───── Estratto ─────

Ripeto che non è un atto, perchè se no avresti ragione tu, è un fatto o un evento, implica una simultaneità duale come dire.


Citazione:
Originalmente inviato da maral
Questa chiara distinzione tra oggetto e io che va via via determinandosi la ritengo un'esigenza dell'apparire consciente, non della realtà in sé, ma della realtà per come appare alla luce della coscienza che ne attua un riconoscimento. L'io si riconosce in tal modo poiché qualcosa gli appare come altro da sé, proprio come il mondo si riconosce interpretandosi come io soggetto creatore di rappresentazioni.

Infatti è l'io che si determina sempre più, non certo l'uva, per tornare all'esempio.


Citazione:
Originalmente inviato da maral
Credo piuttosto che il nostro intelletto attui piuttosto una semplificazione operativa per se stesso, tale da rendere più controllabile quanto gli si presenta. La stessa categoria concettuale di uva è una semplificazione delle infinite modalità diverse con cui un certo tipo di realtà mi appare fenomenologicamente. Parlare di uva è già un parlare metafisico, fenomenicamente l'uva non esiste, se non come una sorta di idea riassunto più o meno efficace, una molteplicità che si lascia dire come uno.

Infatti l'intelletto è uno strumento dell'io affidatoci dalla ragione direbbe Hegel.
Quello che non dobbiamo dimenticare è come questo processo di determinazione avviene, insomma non vi è un'autocoscienza apriori, direbbe Peirce.

─────

• Compiti da svolgere:
(1) Nell'estratto sulla coscienza, a quale pensatore viene attribuita l'idea che non vi sia un'autocoscienza a priori?
(2) Prosegui l'estratto sulla coscienza a partire dall'ultima frase riportata, mantenendo lo stesso registro.
Per questo lavoro i dati non sono necessari.

───── Sezione dati ─────

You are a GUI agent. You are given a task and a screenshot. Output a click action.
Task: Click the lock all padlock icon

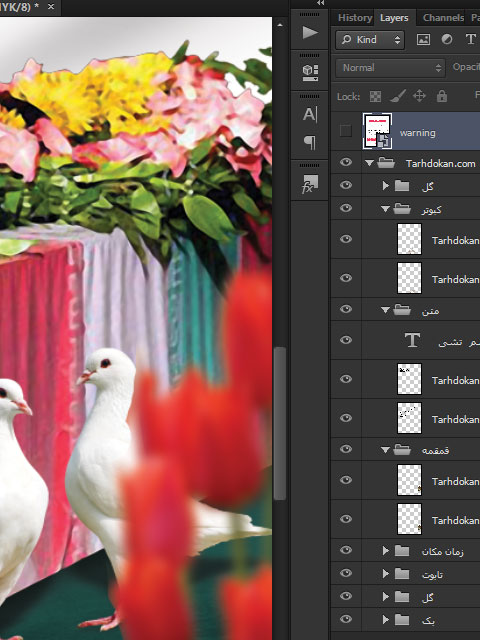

─────

• Soluzioni proposte:
(1) A Peirce.

(2)
Citazione:
Originalmente inviato da maral
Sì, stiamo parlando dell'uomo, l'uomo dimentica e dimentica persino il suo dimenticarsi, ma noi siamo uomini, è di noi quindi che stiamo parlando, quindi siamo noi che dimentichiamo e dimentichiamo anche il nostro dimenticarci. Per questo non abbiamo alcuna preminenza di giudizio su altri uomini e su altre culture in cui si ricordano cose diverse o in modo diverso. Noi non siamo osservatori angelici resi tali dai portentosi occhiali obiettivanti della scienza, noi non siamo esenti dalle fantasticherie, anche se diciamo (dobbiamo dire e credere) che le nostre fantasticherie funzionano e dobbiamo dire e credere che abbiamo in mano il bisturi che con precisione millimetrica sa scindere la realtà dalla fantasia, il diamante dall'incrostazione. Noi siamo uomini e come tutti gli uomini rappresentiamo il mondo in forma mitologica anche se persuasi che la nostra rappresentazione in cui appaiono (sempre meno) cavalli sia la realtà vera dello stare delle cose.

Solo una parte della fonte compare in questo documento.